[What to produce]
Swap "first" for "initial" throughout the items below and reproduce them with everything else unchanged.

— Start of Supplied records —

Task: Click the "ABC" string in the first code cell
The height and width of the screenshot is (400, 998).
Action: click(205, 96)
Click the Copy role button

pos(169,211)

— End of Supplied records —

[Solution to this task]
Task: Click the "ABC" string in the initial code cell
The height and width of the screenshot is (400, 998).
Action: click(205, 96)
Click the Copy role button

pos(169,211)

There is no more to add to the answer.